Chapter 40 - The efficiency of a parallel ILU preconditioner for finite element solutions of the Navier-Stokes equations

Abstract

This chapter presents an efficient parallel preconditioner suitable for solving the incompressible Navier–Stokes equations. The domain is modeled by an unstructured tetrahedral mesh split into nonoverlapping subdomains. Each subdomain is adaptively refined independently based on local Reynolds number estimates. Computational load is balanced by transferring element-octrees between subdomains. The preconditioner is an incomplete LU factorization where the fill-in criterion is to keep the structure of the finite element matrix. A parallel conjugate gradient solver is achieved by resolving node dependencies based on mesh structure. Each node is sorted by category giving an a priori pivoting suited for parallel solution.

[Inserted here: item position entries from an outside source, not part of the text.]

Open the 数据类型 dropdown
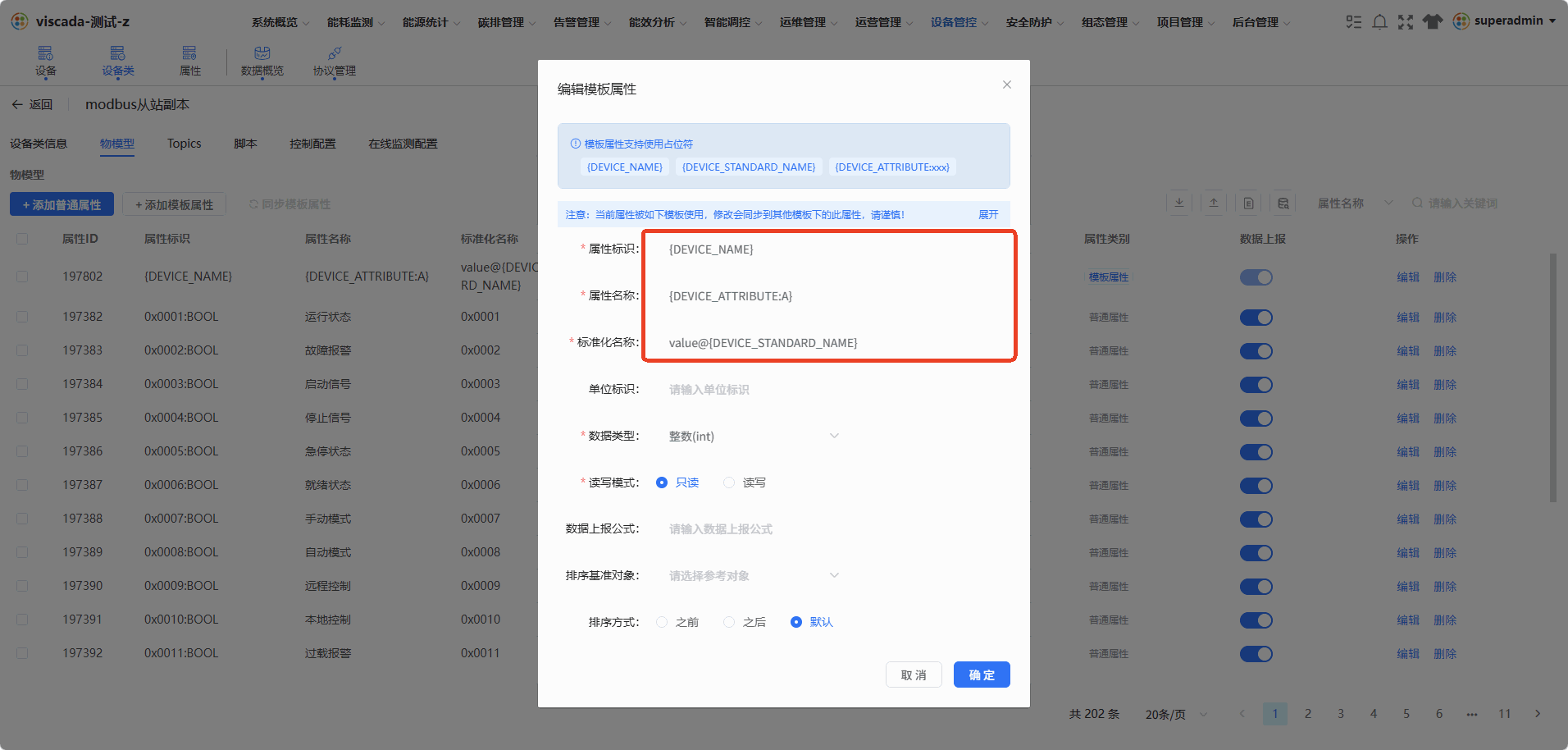This screenshot has height=750, width=1568. click(753, 436)
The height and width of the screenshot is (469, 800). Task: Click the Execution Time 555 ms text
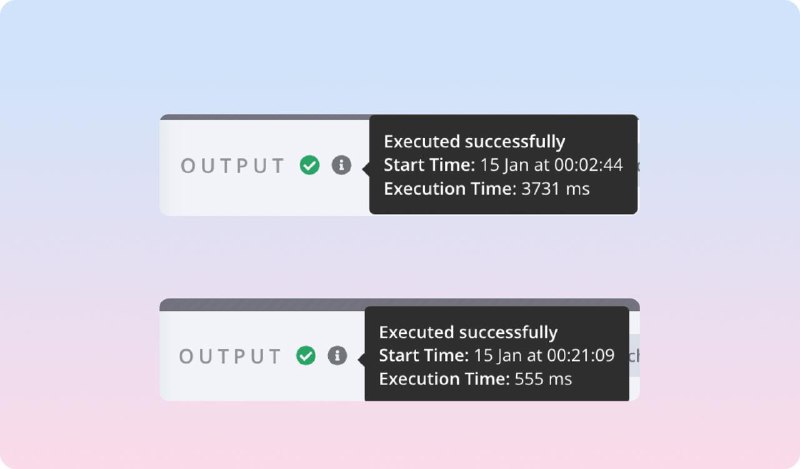pos(476,379)
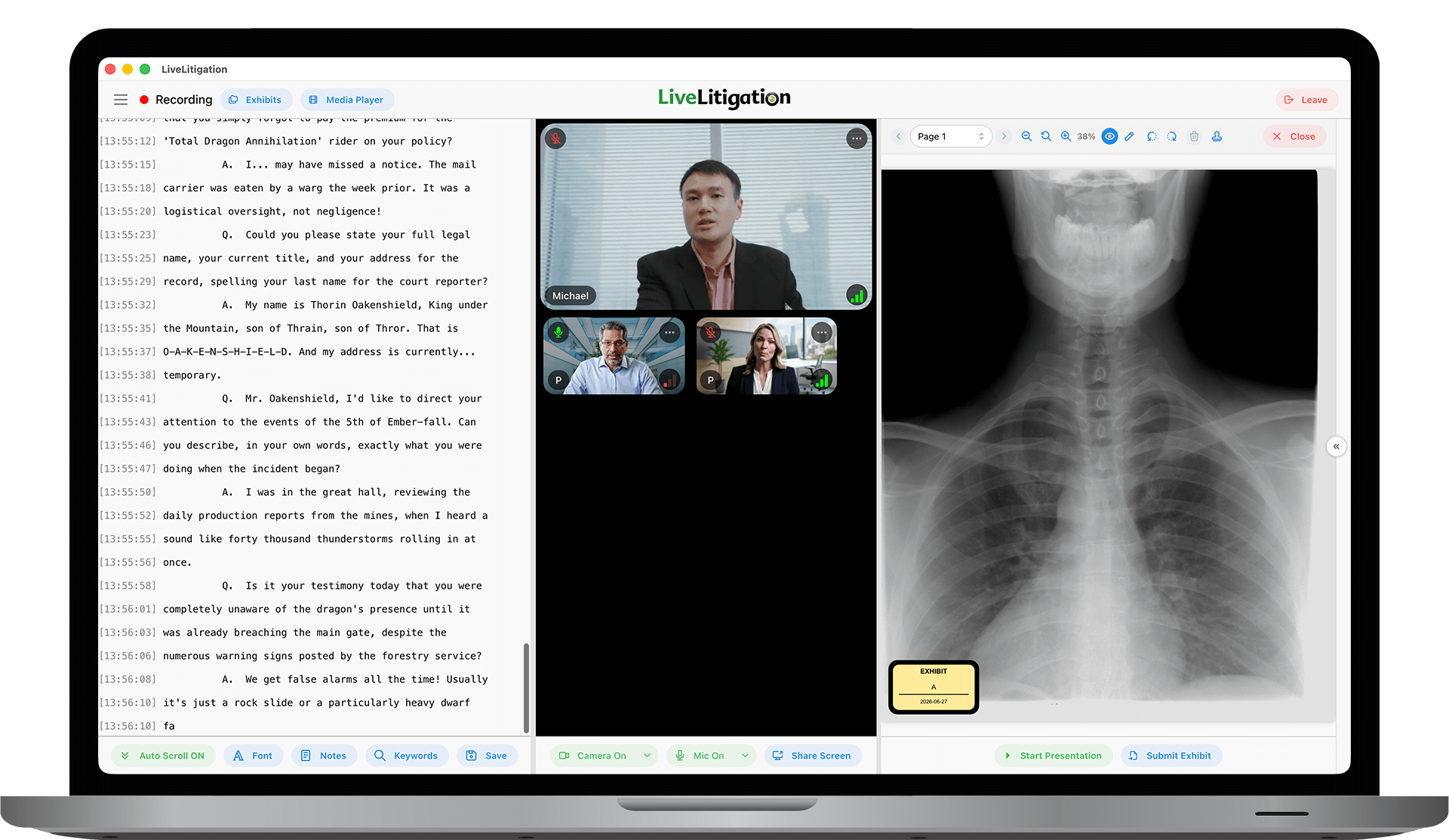Click the exhibit stamp icon

[x=1217, y=137]
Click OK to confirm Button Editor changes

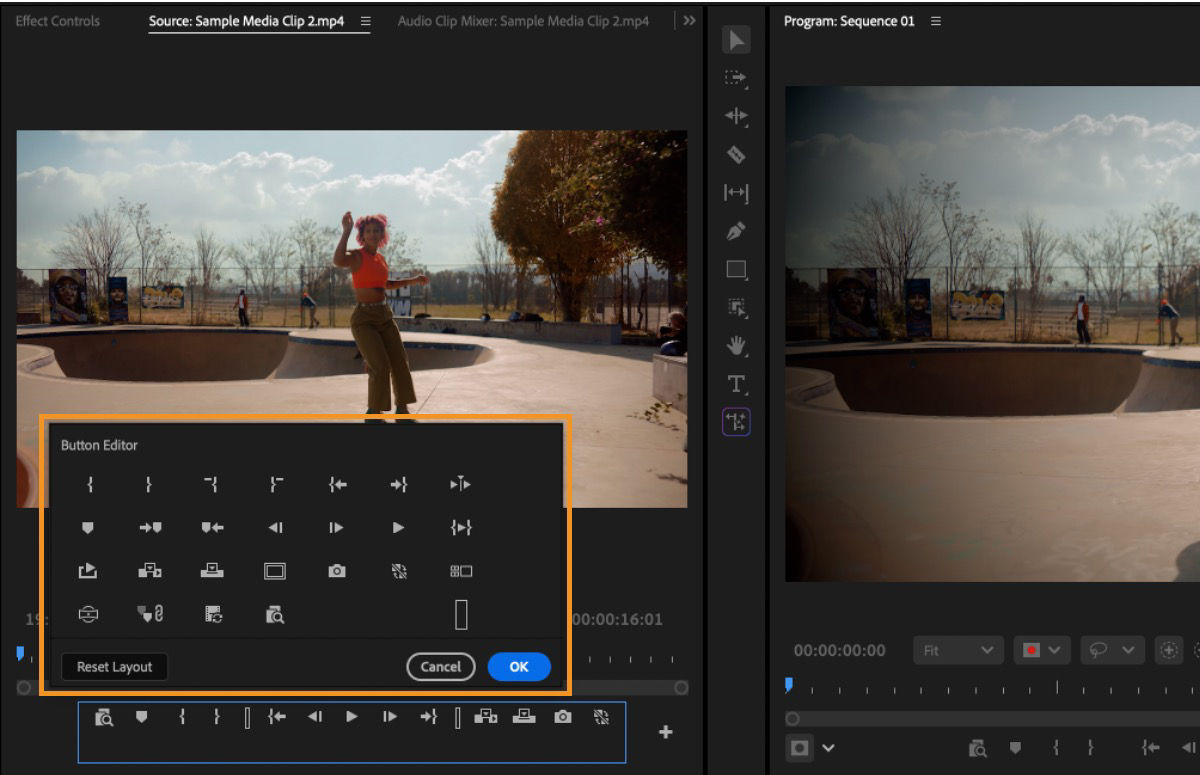(x=519, y=666)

Through a priori node pivoting, serial dependencies between interface nodes can be minimized to allow parallel synchronization of subdomains. All decisions to construct the pivot are based on locally available information. The parallel solver has convergence ratios comparable to the best serial solvers with similar ILU strategies. It constructs dependencies for any subdomain partitioning. It is therefore well suited for adaptive mesh generators with parallel refinement. Mesh generation and load balancing can function without any additional constraints imposed by the equation solver.